■ Task prompt:
Rewrite the rows below as a JSON list of strings, one string per line, leaving out blank lines.

■ Word and element location rows:

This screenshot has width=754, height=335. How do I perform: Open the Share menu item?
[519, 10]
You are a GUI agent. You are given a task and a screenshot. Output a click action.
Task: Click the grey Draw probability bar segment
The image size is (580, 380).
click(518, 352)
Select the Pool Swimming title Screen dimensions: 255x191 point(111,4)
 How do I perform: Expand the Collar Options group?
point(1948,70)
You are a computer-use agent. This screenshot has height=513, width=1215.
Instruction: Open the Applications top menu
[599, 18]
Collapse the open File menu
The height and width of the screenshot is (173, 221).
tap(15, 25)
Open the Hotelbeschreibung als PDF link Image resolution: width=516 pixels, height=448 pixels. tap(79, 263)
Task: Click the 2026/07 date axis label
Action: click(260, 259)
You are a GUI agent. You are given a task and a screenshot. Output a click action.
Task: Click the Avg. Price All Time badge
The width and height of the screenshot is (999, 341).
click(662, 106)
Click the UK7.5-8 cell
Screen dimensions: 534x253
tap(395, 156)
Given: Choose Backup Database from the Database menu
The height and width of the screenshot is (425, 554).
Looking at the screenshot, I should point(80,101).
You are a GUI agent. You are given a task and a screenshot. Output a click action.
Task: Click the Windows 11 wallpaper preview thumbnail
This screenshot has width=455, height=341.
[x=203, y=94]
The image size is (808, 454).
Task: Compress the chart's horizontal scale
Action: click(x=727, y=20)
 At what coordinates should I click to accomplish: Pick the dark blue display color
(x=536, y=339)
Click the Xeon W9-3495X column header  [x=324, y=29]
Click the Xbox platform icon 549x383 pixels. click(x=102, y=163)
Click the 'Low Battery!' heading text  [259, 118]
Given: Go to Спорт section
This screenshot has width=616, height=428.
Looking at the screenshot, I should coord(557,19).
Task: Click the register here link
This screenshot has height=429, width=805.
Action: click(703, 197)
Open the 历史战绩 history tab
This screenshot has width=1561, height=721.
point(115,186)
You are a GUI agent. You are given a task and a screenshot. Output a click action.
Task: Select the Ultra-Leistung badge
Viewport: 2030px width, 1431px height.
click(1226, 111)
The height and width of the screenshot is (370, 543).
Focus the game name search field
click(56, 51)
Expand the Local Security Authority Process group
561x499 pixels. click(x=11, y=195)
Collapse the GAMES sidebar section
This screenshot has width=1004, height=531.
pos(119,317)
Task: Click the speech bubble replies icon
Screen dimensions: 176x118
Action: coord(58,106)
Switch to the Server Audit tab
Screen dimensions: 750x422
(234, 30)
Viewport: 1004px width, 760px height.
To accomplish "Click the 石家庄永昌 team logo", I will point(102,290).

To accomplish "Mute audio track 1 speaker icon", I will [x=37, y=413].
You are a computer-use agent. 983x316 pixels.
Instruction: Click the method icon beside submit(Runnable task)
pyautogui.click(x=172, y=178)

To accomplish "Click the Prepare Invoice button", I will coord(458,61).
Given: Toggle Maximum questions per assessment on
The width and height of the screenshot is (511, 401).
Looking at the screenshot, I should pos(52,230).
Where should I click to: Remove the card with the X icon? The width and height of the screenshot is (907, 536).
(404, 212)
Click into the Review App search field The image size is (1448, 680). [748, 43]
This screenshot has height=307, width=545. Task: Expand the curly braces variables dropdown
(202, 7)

■ Problem solution:
[
  "This screenshot has width=754, height=335. How do I perform: Open the Share menu item?",
  "[519, 10]",
  "You are a GUI agent. You are given a task and a screenshot. Output a click action.",
  "Task: Click the grey Draw probability bar segment",
  "The image size is (580, 380).",
  "click(518, 352)",
  "Select the Pool Swimming title Screen dimensions: 255x191 point(111,4)",
  " How do I perform: Expand the Collar Options group?",
  "point(1948,70)",
  "You are a computer-use agent. This screenshot has height=513, width=1215.",
  "Instruction: Open the Applications top menu",
  "[599, 18]",
  "Collapse the open File menu",
  "The height and width of the screenshot is (173, 221).",
  "tap(15, 25)",
  "Open the Hotelbeschreibung als PDF link Image resolution: width=516 pixels, height=448 pixels. tap(79, 263)",
  "Task: Click the 2026/07 date axis label",
  "Action: click(260, 259)",
  "You are a GUI agent. You are given a task and a screenshot. Output a click action.",
  "Task: Click the Avg. Price All Time badge",
  "The width and height of the screenshot is (999, 341).",
  "click(662, 106)",
  "Click the UK7.5-8 cell",
  "Screen dimensions: 534x253",
  "tap(395, 156)",
  "Given: Choose Backup Database from the Database menu",
  "The height and width of the screenshot is (425, 554).",
  "Looking at the screenshot, I should point(80,101).",
  "You are a GUI agent. You are given a task and a screenshot. Output a click action.",
  "Task: Click the Windows 11 wallpaper preview thumbnail",
  "This screenshot has width=455, height=341.",
  "[x=203, y=94]",
  "The image size is (808, 454).",
  "Task: Compress the chart's horizontal scale",
  "Action: click(x=727, y=20)",
  " At what coordinates should I click to accomplish: Pick the dark blue display color",
  "(x=536, y=339)",
  "Click the Xeon W9-3495X column header  [x=324, y=29]",
  "Click the Xbox platform icon 549x383 pixels. click(x=102, y=163)",
  "Click the 'Low Battery!' heading text  [259, 118]",
  "Given: Go to Спорт section",
  "This screenshot has width=616, height=428.",
  "Looking at the screenshot, I should coord(557,19).",
  "Task: Click the register here link",
  "This screenshot has height=429, width=805.",
  "Action: click(703, 197)",
  "Open the 历史战绩 history tab",
  "This screenshot has width=1561, height=721.",
  "point(115,186)",
  "You are a GUI agent. You are given a task and a screenshot. Output a click action.",
  "Task: Select the Ultra-Leistung badge",
  "Viewport: 2030px width, 1431px height.",
  "click(1226, 111)",
  "The height and width of the screenshot is (370, 543).",
  "Focus the game name search field",
  "click(56, 51)",
  "Expand the Local Security Authority Process group",
  "561x499 pixels. click(x=11, y=195)",
  "Collapse the GAMES sidebar section",
  "This screenshot has width=1004, height=531.",
  "pos(119,317)",
  "Task: Click the speech bubble replies icon",
  "Screen dimensions: 176x118",
  "Action: coord(58,106)",
  "Switch to the Server Audit tab",
  "Screen dimensions: 750x422",
  "(234, 30)",
  "Viewport: 1004px width, 760px height.",
  "To accomplish \"Click the 石家庄永昌 team logo\", I will point(102,290).",
  "To accomplish \"Mute audio track 1 speaker icon\", I will [x=37, y=413].",
  "You are a computer-use agent. 983x316 pixels.",
  "Instruction: Click the method icon beside submit(Runnable task)",
  "pyautogui.click(x=172, y=178)",
  "To accomplish \"Click the Prepare Invoice button\", I will coord(458,61).",
  "Given: Toggle Maximum questions per assessment on",
  "The width and height of the screenshot is (511, 401).",
  "Looking at the screenshot, I should pos(52,230).",
  "Where should I click to: Remove the card with the X icon? The width and height of the screenshot is (907, 536).",
  "(404, 212)",
  "Click into the Review App search field The image size is (1448, 680). [748, 43]",
  "This screenshot has height=307, width=545. Task: Expand the curly braces variables dropdown",
  "(202, 7)"
]